Ziegler: Ich habe im Auftrag der Vereinten Nationen eine Mission geleitet, die zehn Tage lang in den besetzten Gebieten - das sind 5.800 Quadratkilometer und mit 3,8 Millionen Einwohnern in Gaza und Cisjordanien – prüfte, ob das Recht auf Nahrung respektiert wird. Das wird es nicht. Die humanitäre Situation der palästinensischen Bevölkerung ist absolut katastrophal. Eine Weltbankuntersuchung, die sehr detailliert ist, gehört zu den letzten Untersuchungen, die über das Gebiet in Auftrag gegeben wurden. Ich möchte Sie nicht mit Zahlen überfluten, nur zwei, drei Zahlen aus dieser Weltbankstudie, die soeben herausgekommen ist: Das Bruttoinlandsprodukt der palästinensischen Gebiete ist um 46 Prozent eingebrochen, also fast um die Hälfte in den letzten zwei Jahren zurückgegangen. 61 Prozent aller palästinensischen Menschen - Männer, Frauen und Kinder - sind unterernährt nach der Weltbankstatistik und leben unter der Armutsgrenze. Über 80 Prozent sind vollständig von internationalen Hilfsleistungen abhängig, um zu überleben. Zum Beispiel verpflegt das Internationale Rote Kreuz in diesem uralten Bauern- und Händlerland, das eigentlich sehr reich ist, über 650.000 Menschen pro Tag. 15,6 Prozent Kinder unter fünf Jahren leiden an schwerer Anämie. Die Situation ist, was das Humanitäre angeht, absolut beunruhigend.
Wiese: Nun rechtfertigen die Israelis ihre Zwangsmaßnahmen in den besetzten Gebieten ja mit der Notwendigkeit, den Terror dort zu bekämpfen. Das ist doch eigentlich ein berechtigtes Anliegen.
- - - - - - -
FRAGEN UND AUFGABEN —
1. Gib die Stelle aus dem Interview wortgetreu wieder: Setze bei den Worten "Wiese: Nun rechtfertigen" ein und höre nach "ein berechtigtes Anliegen." auf.
2. Wie viele Menschen verpflegt das Internationale Rote Kreuz laut dem Interview täglich?
Die Zeilen weiter unten haben mit dem Interview nichts zu tun.

[Einträge dazu, wo Elemente erscheinen]
- - - - - - -
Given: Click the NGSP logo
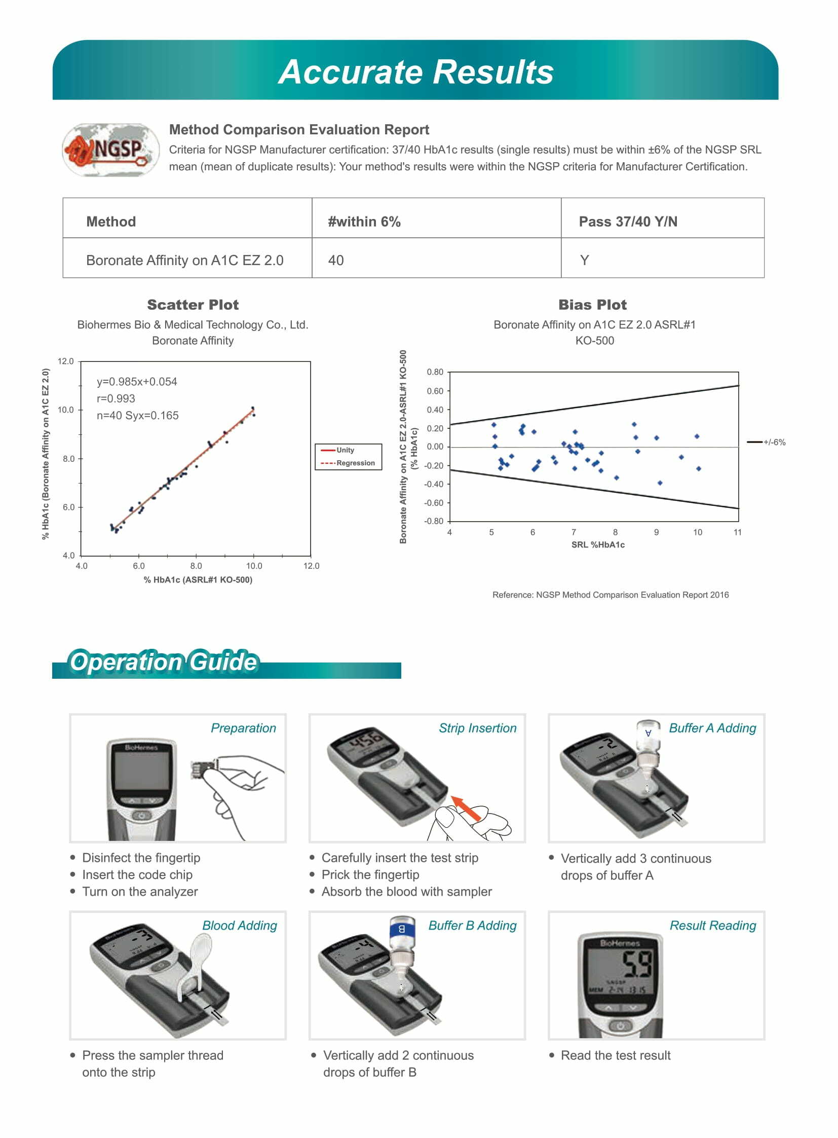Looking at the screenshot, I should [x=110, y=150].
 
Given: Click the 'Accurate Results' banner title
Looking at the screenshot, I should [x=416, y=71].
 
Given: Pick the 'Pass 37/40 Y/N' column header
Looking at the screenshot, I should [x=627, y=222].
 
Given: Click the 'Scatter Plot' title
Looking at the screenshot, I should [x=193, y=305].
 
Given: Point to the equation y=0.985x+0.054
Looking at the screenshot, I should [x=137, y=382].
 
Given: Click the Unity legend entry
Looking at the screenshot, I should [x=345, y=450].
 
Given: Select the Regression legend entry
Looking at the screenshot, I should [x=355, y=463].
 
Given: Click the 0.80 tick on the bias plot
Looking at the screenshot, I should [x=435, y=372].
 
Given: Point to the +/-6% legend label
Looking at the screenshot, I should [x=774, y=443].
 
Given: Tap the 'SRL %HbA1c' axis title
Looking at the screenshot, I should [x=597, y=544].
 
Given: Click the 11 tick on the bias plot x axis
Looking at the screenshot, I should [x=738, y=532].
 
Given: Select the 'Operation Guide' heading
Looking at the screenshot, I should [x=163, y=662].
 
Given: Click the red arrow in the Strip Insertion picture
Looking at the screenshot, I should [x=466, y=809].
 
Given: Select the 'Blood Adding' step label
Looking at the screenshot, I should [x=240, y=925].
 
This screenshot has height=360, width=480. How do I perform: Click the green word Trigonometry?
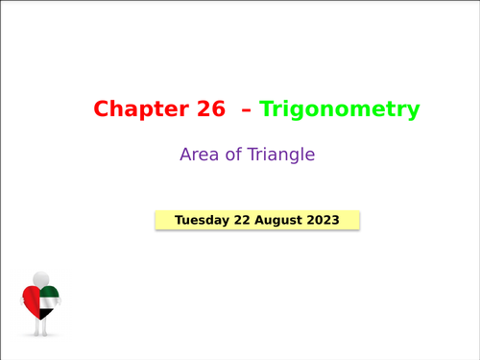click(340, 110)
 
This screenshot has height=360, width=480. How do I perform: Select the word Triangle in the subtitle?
- - - - - - -
LÖSUNGEN —
1.
Wiese: Nun rechtfertigen die Israelis ihre Zwangsmaßnahmen in den besetzten Gebieten ja mit der Notwendigkeit, den Terror dort zu bekämpfen. Das ist doch eigentlich ein berechtigtes Anliegen.

2. Über 650.000 Menschen pro Tag.